** Required action **
Using the listing below, copy exactly the lines from the one containing "750x420 pixels. Task: Select" to the one containing "Click the copy", both lines included, and no others.

** Material for this exercise **
# # #

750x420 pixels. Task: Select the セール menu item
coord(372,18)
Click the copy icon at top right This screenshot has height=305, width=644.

# # #

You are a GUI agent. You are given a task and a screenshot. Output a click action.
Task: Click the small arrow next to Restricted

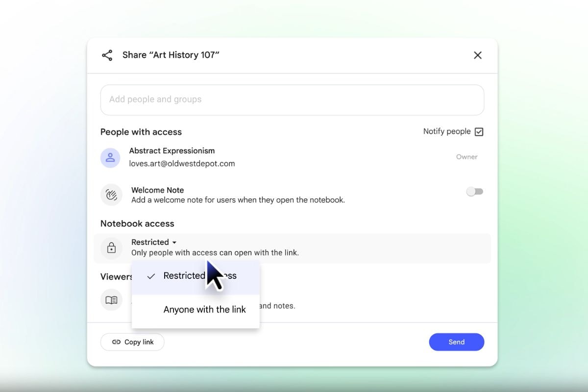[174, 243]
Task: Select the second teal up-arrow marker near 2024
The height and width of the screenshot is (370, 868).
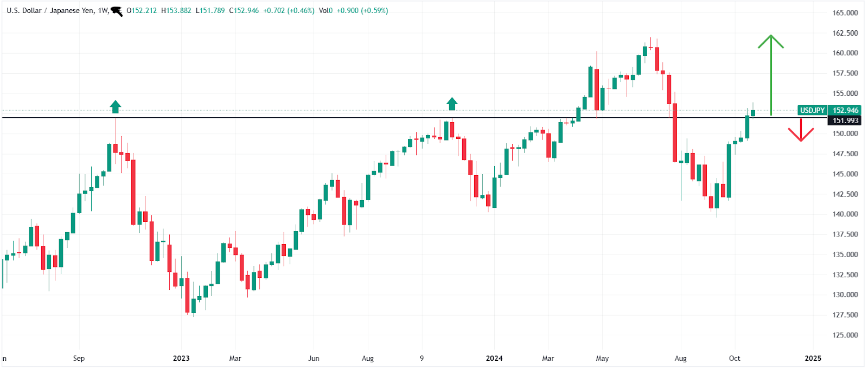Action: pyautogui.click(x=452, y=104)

# # #

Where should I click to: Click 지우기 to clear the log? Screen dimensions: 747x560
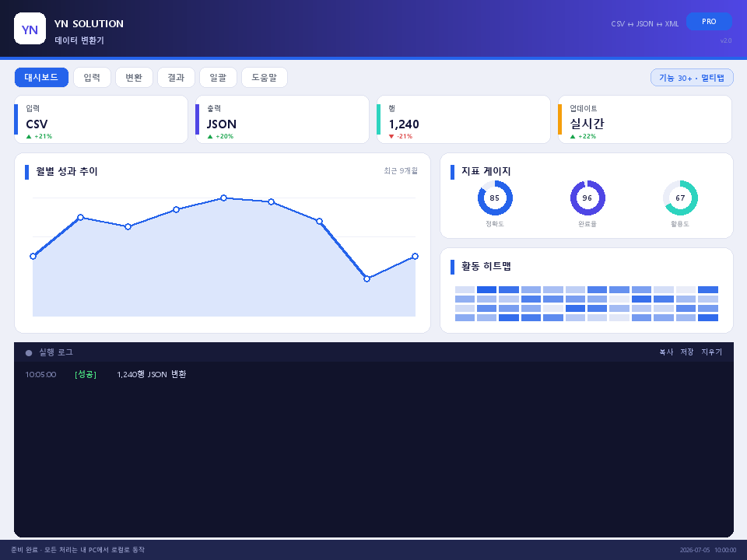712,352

# # #

** Exercise result **
750x420 pixels. Task: Select the セール menu item
coord(372,18)
Click the copy icon at top right This screenshot has height=305, width=644.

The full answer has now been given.